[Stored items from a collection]
⟨

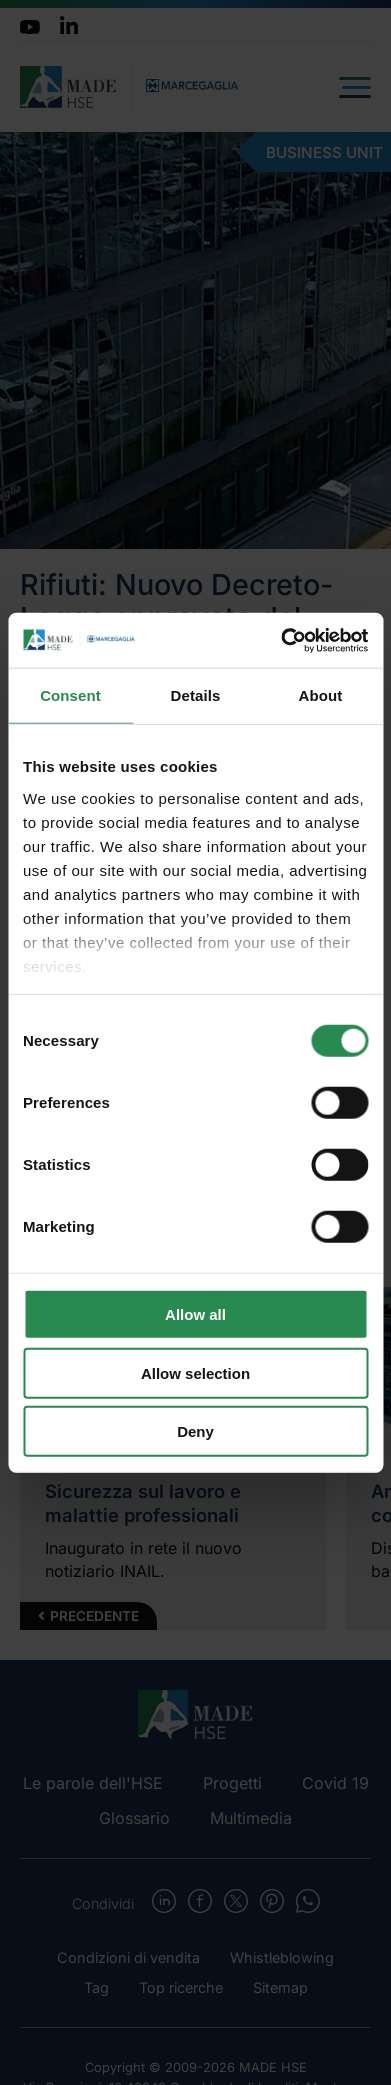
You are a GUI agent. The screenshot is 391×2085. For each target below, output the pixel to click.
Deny (195, 1431)
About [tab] (321, 695)
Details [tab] (196, 695)
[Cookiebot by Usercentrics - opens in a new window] (281, 640)
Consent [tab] (70, 695)
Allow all (195, 1314)
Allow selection (195, 1372)
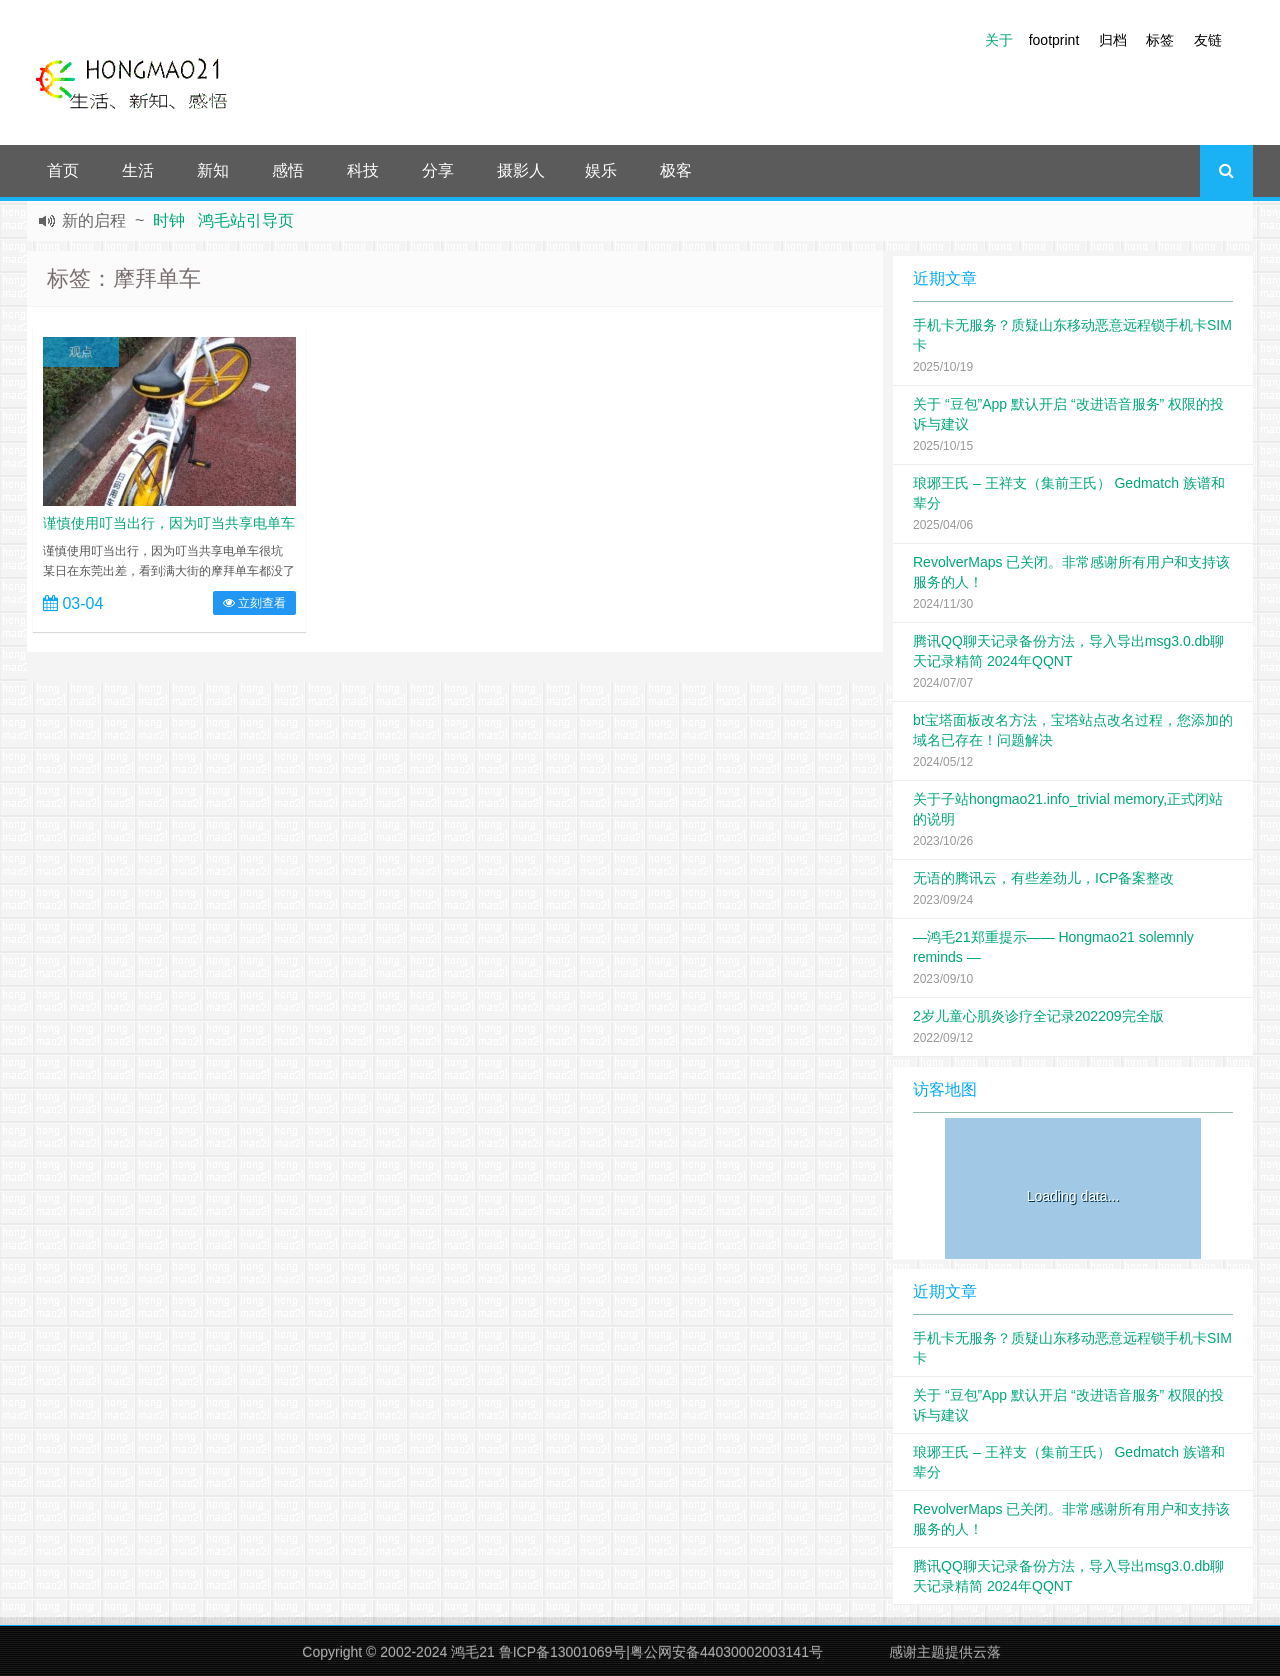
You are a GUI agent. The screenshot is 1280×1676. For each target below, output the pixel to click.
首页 (63, 170)
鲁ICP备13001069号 (563, 1652)
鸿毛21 (473, 1652)
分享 (438, 170)
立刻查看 (254, 603)
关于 (999, 40)
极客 (676, 170)
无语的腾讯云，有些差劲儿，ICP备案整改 (1043, 878)
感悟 (288, 170)
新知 (213, 170)
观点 (81, 352)
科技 (363, 170)
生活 (138, 170)
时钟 (169, 220)
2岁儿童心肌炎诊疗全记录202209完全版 (1038, 1016)
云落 (987, 1652)
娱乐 (601, 170)
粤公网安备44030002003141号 (726, 1652)
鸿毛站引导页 (246, 220)
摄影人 (521, 170)
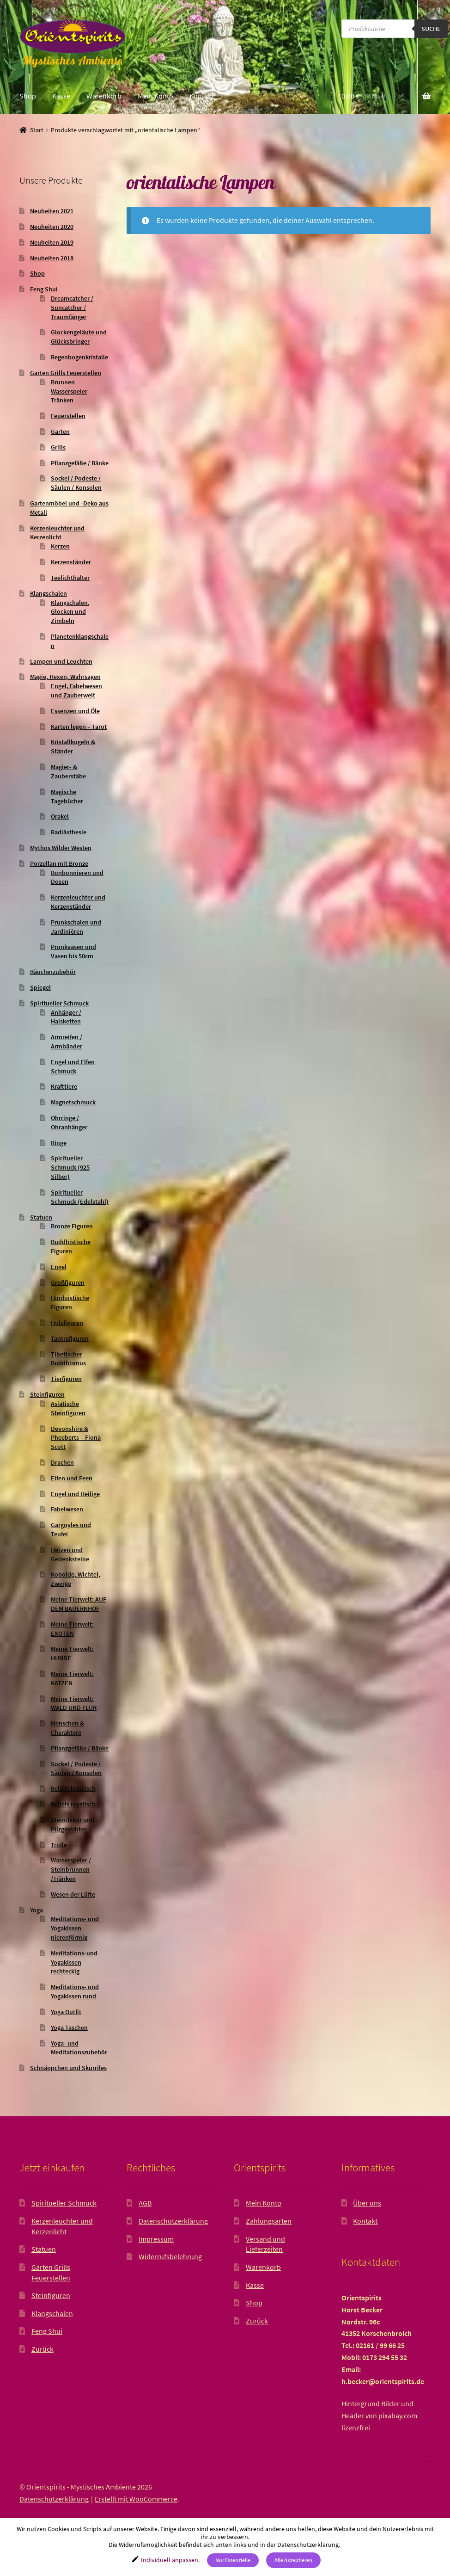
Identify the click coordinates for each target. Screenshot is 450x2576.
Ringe (59, 1143)
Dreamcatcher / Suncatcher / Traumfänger (72, 307)
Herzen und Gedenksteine (70, 1554)
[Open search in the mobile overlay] (394, 28)
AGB (145, 2202)
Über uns (367, 2202)
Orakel (60, 816)
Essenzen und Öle (75, 711)
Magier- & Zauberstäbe (68, 771)
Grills (58, 447)
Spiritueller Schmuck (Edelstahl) (80, 1197)
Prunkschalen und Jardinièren (76, 927)
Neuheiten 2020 (51, 226)
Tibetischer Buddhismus (68, 1359)
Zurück (42, 2349)
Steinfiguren (47, 1394)
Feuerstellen (68, 416)
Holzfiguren (67, 1323)
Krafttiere (64, 1086)
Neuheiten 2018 (51, 258)
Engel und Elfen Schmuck (73, 1066)
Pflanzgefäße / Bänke (80, 463)
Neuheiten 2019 (51, 242)
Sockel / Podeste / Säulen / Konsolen (76, 483)
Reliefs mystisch (73, 1804)
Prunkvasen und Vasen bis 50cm (73, 951)
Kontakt (201, 95)
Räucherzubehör (53, 972)
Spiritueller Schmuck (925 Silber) (70, 1167)
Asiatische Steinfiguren (68, 1408)
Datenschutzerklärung (173, 2220)
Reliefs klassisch (73, 1788)
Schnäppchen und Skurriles (68, 2068)
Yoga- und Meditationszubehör (79, 2048)
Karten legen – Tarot (79, 726)
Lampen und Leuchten (61, 661)
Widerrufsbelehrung (170, 2256)
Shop (27, 95)
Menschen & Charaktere (67, 1728)
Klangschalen (48, 593)
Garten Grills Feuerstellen (65, 373)
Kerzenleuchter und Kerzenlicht (57, 533)
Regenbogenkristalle (79, 357)
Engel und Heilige (75, 1494)
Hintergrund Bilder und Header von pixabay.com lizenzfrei (379, 2415)
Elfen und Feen (71, 1478)
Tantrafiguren (70, 1338)
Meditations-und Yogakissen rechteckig (74, 1962)
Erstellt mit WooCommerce (136, 2498)
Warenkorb (104, 95)
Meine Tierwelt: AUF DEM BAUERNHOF (78, 1604)
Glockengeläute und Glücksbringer (79, 336)
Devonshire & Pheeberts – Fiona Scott (76, 1437)
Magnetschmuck (73, 1102)
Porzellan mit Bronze (59, 863)
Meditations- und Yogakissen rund (75, 1991)
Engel (59, 1267)
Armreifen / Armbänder (66, 1041)
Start (36, 130)
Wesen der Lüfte (73, 1894)
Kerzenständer (71, 562)
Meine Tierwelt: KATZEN (72, 1678)
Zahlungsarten (269, 2220)
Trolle (59, 1845)
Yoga (36, 1910)
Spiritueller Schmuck (59, 1003)
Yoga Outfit (66, 2012)
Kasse (61, 95)
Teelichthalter (70, 577)
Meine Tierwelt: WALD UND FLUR (74, 1703)
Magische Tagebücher (67, 796)
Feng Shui (44, 289)
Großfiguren (68, 1282)
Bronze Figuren (72, 1226)
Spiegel (40, 987)
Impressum (156, 2238)
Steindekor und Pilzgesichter (72, 1824)
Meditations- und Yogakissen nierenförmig (75, 1928)
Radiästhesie (68, 832)
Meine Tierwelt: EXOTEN (72, 1629)
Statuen (41, 1217)
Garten (60, 431)
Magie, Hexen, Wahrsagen (65, 676)
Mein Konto (155, 95)
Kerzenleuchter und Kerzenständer (78, 902)
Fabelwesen (67, 1509)
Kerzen (60, 546)
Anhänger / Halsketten (66, 1017)
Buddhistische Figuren (71, 1246)
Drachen (62, 1462)
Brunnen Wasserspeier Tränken (69, 391)
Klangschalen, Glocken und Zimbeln (70, 611)
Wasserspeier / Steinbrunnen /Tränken (71, 1869)
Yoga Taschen (69, 2027)
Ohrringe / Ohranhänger (69, 1122)
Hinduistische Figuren (70, 1302)
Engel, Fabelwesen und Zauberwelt (76, 690)
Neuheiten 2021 (51, 211)
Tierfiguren (66, 1378)
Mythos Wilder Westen (60, 848)
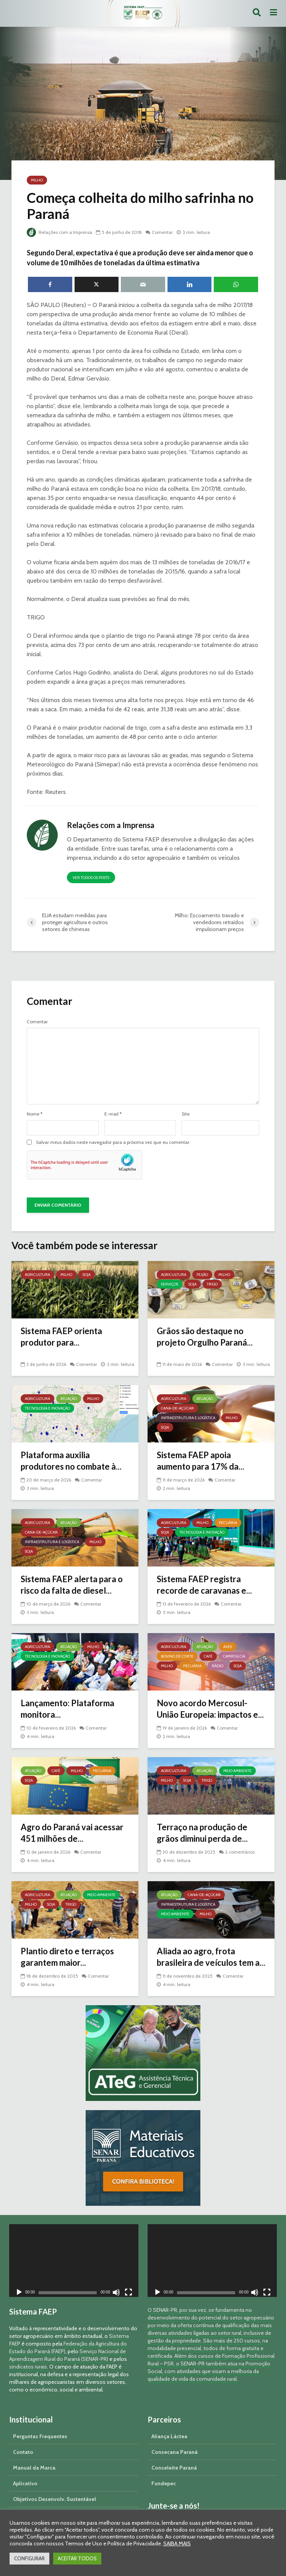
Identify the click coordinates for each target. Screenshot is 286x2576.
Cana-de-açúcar (177, 1408)
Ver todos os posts (91, 877)
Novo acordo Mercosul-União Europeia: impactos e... (210, 1709)
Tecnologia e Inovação (47, 1408)
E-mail (113, 1114)
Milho (37, 180)
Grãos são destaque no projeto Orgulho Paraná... (205, 1337)
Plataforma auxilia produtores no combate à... (71, 1461)
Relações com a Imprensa (59, 232)
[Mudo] (116, 2293)
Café (208, 1656)
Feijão (202, 1274)
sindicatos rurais (28, 2366)
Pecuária (228, 1522)
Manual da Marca (34, 2467)
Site (186, 1114)
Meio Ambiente (237, 1770)
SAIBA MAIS (177, 2543)
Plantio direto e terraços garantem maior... (67, 1957)
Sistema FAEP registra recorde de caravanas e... (204, 1585)
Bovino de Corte (177, 1656)
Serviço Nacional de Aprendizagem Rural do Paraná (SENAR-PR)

⟩

Write out the rows from the line containing "生活 (138, 170)" through the line containing "AGB (145, 2202)", including both, leaving out the pictures.

生活 (138, 170)
时钟 (169, 220)
2岁儿童心肌炎诊疗全记录202209完全版 (1038, 1016)
云落 (987, 1652)
娱乐 (601, 170)
粤公网安备44030002003141号 (726, 1652)
鸿毛站引导页 (246, 220)
摄影人 (521, 170)
Identify the click coordinates for each target. Screenshot is 450x2576.
Ringe (59, 1143)
Dreamcatcher / Suncatcher / Traumfänger (72, 307)
Herzen und Gedenksteine (70, 1554)
[Open search in the mobile overlay] (394, 28)
AGB (145, 2202)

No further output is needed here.